Start with basic proxy forwarding:
server {
listen 10000;
location / {
proxy_pass http://127.0.0.1:8080/;
}
}
External authentication forwards a subrequest with select headers to the external service for validation. More information can be found in the NGINX external authentication documentation.
server {
listen 10000;
location / {
auth_request /auth;
proxy_pass http://127.0.0.1:8080/;
}
# External authentication service
location = /auth {
internal;
proxy_pass http://127.0.0.1:8081;
proxy_pass_request_body off;
proxy_set_header Content-Length "";
}
}
Clients can be verified and authenticated server-side using TLS along with a certificate provided by the client.

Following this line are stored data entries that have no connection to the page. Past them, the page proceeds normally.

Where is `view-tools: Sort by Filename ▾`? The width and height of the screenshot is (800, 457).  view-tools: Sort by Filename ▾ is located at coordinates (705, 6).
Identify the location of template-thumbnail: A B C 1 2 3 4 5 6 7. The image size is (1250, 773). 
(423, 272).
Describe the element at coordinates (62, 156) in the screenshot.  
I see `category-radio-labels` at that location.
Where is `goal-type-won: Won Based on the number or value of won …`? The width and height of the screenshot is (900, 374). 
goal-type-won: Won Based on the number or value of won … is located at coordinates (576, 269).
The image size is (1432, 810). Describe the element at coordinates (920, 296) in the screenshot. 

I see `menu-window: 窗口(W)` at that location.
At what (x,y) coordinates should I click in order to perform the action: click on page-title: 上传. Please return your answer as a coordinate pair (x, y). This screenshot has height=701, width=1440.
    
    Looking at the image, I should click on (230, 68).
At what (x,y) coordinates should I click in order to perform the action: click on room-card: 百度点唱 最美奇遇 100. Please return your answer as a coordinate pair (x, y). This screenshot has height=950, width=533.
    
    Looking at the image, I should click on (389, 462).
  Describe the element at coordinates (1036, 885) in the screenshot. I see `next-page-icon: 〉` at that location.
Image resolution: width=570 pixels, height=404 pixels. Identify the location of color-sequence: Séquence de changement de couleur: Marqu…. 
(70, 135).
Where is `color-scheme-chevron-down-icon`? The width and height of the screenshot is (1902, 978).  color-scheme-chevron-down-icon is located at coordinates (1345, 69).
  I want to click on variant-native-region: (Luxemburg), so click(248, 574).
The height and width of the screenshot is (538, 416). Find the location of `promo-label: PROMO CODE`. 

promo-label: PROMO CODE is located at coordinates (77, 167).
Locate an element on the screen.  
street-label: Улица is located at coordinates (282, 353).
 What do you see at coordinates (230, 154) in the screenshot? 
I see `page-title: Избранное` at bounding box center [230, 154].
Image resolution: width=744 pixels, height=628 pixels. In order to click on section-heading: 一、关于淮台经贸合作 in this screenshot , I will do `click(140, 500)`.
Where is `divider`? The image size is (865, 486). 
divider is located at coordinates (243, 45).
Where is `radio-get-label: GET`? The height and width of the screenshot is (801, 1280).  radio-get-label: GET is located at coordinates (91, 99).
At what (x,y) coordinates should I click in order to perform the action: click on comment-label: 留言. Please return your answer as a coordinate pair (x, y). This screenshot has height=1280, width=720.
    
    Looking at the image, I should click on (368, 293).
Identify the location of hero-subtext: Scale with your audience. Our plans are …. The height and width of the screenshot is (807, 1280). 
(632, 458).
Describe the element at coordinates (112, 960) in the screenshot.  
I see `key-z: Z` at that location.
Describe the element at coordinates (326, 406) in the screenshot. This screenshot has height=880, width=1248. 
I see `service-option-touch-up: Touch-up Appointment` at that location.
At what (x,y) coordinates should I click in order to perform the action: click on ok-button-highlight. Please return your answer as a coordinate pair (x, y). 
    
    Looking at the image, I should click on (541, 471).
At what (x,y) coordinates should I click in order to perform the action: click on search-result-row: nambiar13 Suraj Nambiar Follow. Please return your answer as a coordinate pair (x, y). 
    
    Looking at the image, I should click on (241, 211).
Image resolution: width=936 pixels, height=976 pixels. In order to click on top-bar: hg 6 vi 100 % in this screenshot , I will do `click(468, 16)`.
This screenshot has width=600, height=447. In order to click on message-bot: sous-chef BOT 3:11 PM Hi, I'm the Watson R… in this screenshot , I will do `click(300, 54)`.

More information about enabling client certificates and TLS can be found in the NGINX documentation.
server {
listen 10000;
ssl_certificate /path/to/cert.pem;
ssl_certificate_key /path/to/key.pem;
ssl_client_certificate /path/to/ca.pem;
ssl_verify_client on
location / {
proxy_pass http://127.0.0.1:8080/;
}
}
If you are using a service mesh such as Istio or linkerd, consider the features that are provided by the ingress controller for that service mesh. For example, Istio Gateway lets you restrict access to a set of virtual services that can bind to a server like explained in this documentation.